— EXTRACT TO READ —
In order to study the flow characteristics of two cylinders in detail, the St of the cylinders was analysed. From the results of the simulation, the vortex shedding frequencies of the two cylinders were equal, i.e., the number of St was equal for the flow around two fixed cylinders in tandem. Figure 6 shows the variation of the St with the spacing ratio at different Reynolds numbers. It can be seen that the frequency of vortex shedding increased with the increase of the spacing ratio. In the case of d = 2D and Re = 2000, it was hard to capture the vortex shedding between the two cylinders—that is, there was no vortex shedding frequency. When d ≤ 3D, St rose sharply from 0.15 to 0.21 with the increase of the spacing ratio; when 3D <d ≤ 4.5D, St increased slowly; when d > 4.5D, as the spacing ratio increased, the St gradually became stable and varied slightly around 0.225. At Re = 2000, the St suddenly increased at the spacing ratio d_c = 3D, and when Re = 6000~14,000, the St suddenly changed at d_c = 2.5D, which was consistent with the lift and drag coefficients of the upstream and downstream cylinders found in Section 4.1.1. Overall, with the increase of gap distance, the St of the two cylinders gradually stabilized at 0.225, which was slightly larger than that of the single cylinder (0.18–0.22) [35].

4.1.3. Wake Vortex Structure

Figure 7 is a near-wake vortex pattern of the two tandem cylinders at Re = 2000. As can be seen from Figure 7a, in the case of d = 2D, the flow behind the cylinder presented a single slender structure, and the shear layer on the surface of the upstream cylinder completely enclosed the downstream cylinder. At this time, the two cylinders could be seen as a whole acting on the flow field, and no vortex shedding occurred in the two cylinders. When the spacing ratio increased to d = 2.5D, as shown in Figure 7b, the upstream cylinder did not form a vortex between the two cylinders. The shear layer was attached to the downstream cylinder surface, and the vortex shedding mode 2S (S represents a single vortex) was formed at a distance behind the downstream cylinder. At d = 3D, as shown in Figure 7c, the upstream cylinder began to shear, creating a vortex between the two cylinders and forming a gap flow. The vortex generated by the upstream cylinder passed through the side wall of the downstream cylinder, and the downstream cylinder wake formed a Karman vortex street. With the increase of the spacing ratio, steady vortices were gradually generated by the upstream cylinder between the two cylinders—that is, the gap flow. The gap flow between the two cylinders was cut off by the downstream cylinder when it moved downstream, which disturbed the flow pattern behind the downstream cylinder and presented the two-vortex shedding flow pattern shown in Figure 7d.

Item position rows

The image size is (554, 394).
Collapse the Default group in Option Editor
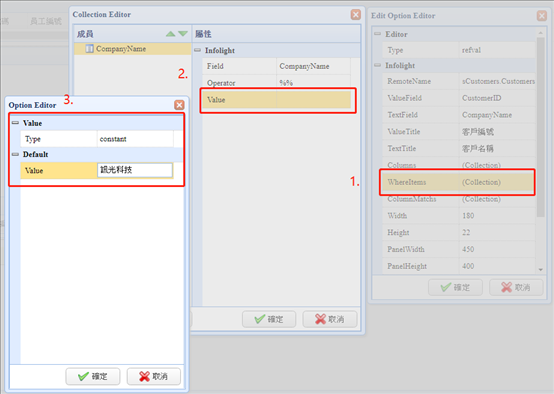15,154
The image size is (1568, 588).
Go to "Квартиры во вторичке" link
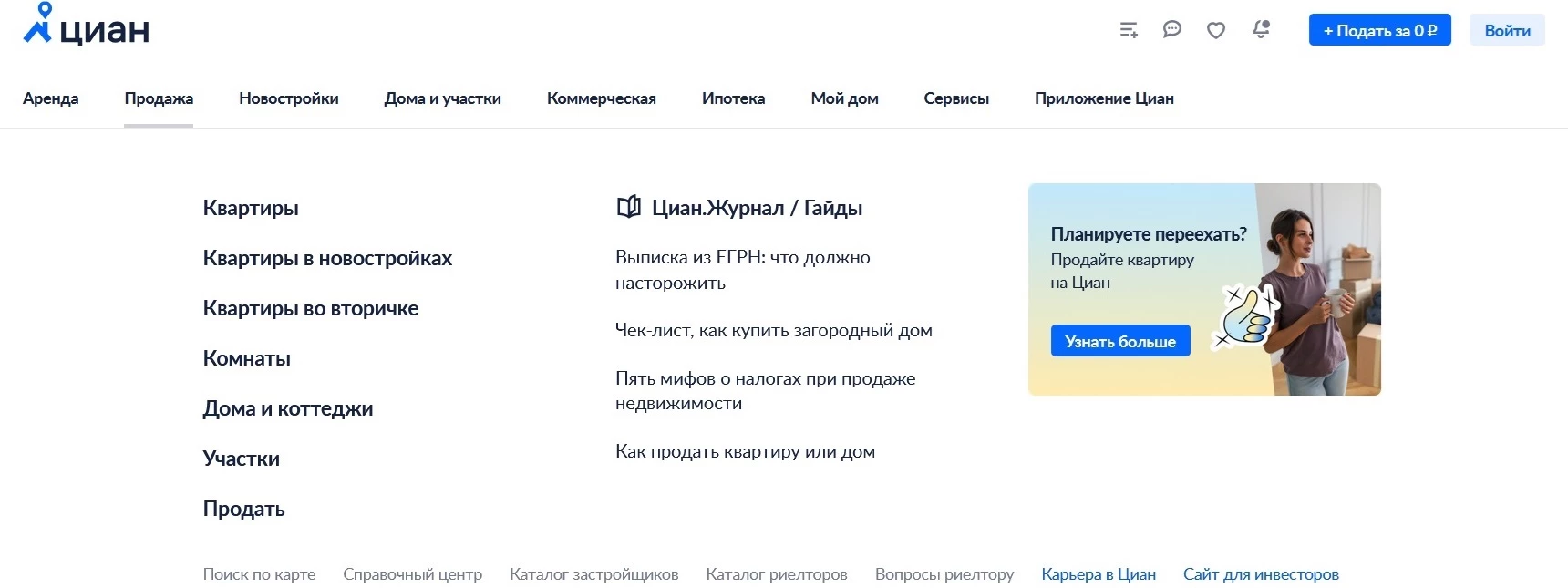click(x=311, y=308)
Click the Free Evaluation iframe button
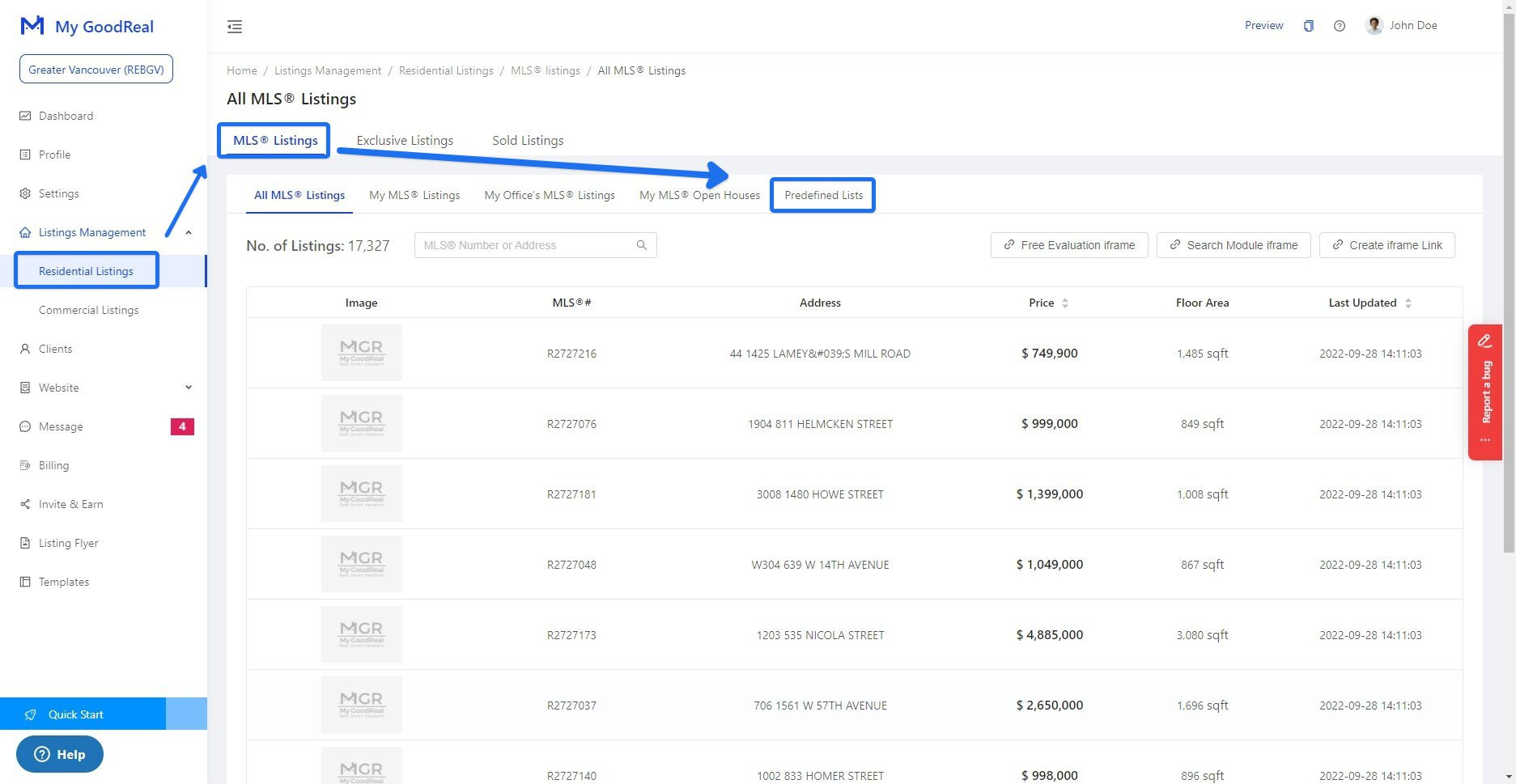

— PROBLEM REQUIREMENTS —
Write a continuation of the text on flow around two tandem cylinders, starting after its last sentence. These rows have nothing to do with the text on tandem cylinder flow.

— FINAL ANSWER —
As shown in Figure 8, the near-wake vortex pattern of the two tandem cylinders at Re = 6000~14,000 is presented. It can be seen from the diagram that the wake patterns of the two cylinders were similar when Re = 6000, Re = 10,000 and Re = 14,000. The vortex pattern was 2S for all the cases, which is the classical Kármán street, but the magnitude of vorticity had a slight difference. When d = 2.5D, the upstream cylinder could generate vortices between two cylinders, forming a gap flow. The generated vortices bypassed the front wall of the downstream cylinder without being destroyed and could be bypassed along the wall, producing the regular vortex street shown in Figure 8a. When the spacing ratio increased to d = 3.0D, as shown in Figure 8b, the wake mode behind the downstream cylinder changed from the single vortex shedding mode to the double vortex shedding mode, resulting in a sharp drop in the lift and drag of the downstream cylinder. With the increase of the spacing ratio, the downstream cylinder was greatly affected by the gap flow between the two cylinders, which can be seen from Figure 8c. When the spacing ratio continued to increase to d = 7.0D, the wake state of the upstream cylinder tended to be a single cylinder due to the large gap distance, as can be seen from Figure 8d. The energy of the vortex shedding from the upstream cylinder was small at downstream, which made the wake of the downstream cylinder unable to form an obvious vortex street and weakened the interaction between the two cylinders. The difference is that with the increase of Reynolds number, the vortex shedding frequency of the cylinder increased.

It can be seen from the above that the spacing ratio affected the flow characteristics of the two tandem cylinders. As the spacing ratio increased, a gap flow occurred between the two cylinders. Under different Reynolds numbers, the spacing ratio of the gap flow was different. When Re = 2000, the spacing ratio of the gap flow was d_c/D = 3; when Re = 6000~14,000, the spacing ratio of the gap flow was d_c/D = 2.5. At the spacing ratio d_c, the lift coefficient, drag coefficient, and St of the two cylinders had a sudden rise, which indicates that the generation of gap flow had a great influence on them.

4.2. Flow Induced Vibration of Two Staggered Cylinders

According to the analysis results of the flow around the two stationary cylinders with roughness strips in tandem, there was no gap flow between the two cylinders at different Reynolds numbers when the distance between the two cylinders was d = 2D. Therefore, in the FIV calculation region, the spacing of the two cylinders were set to 2D along the flow direction.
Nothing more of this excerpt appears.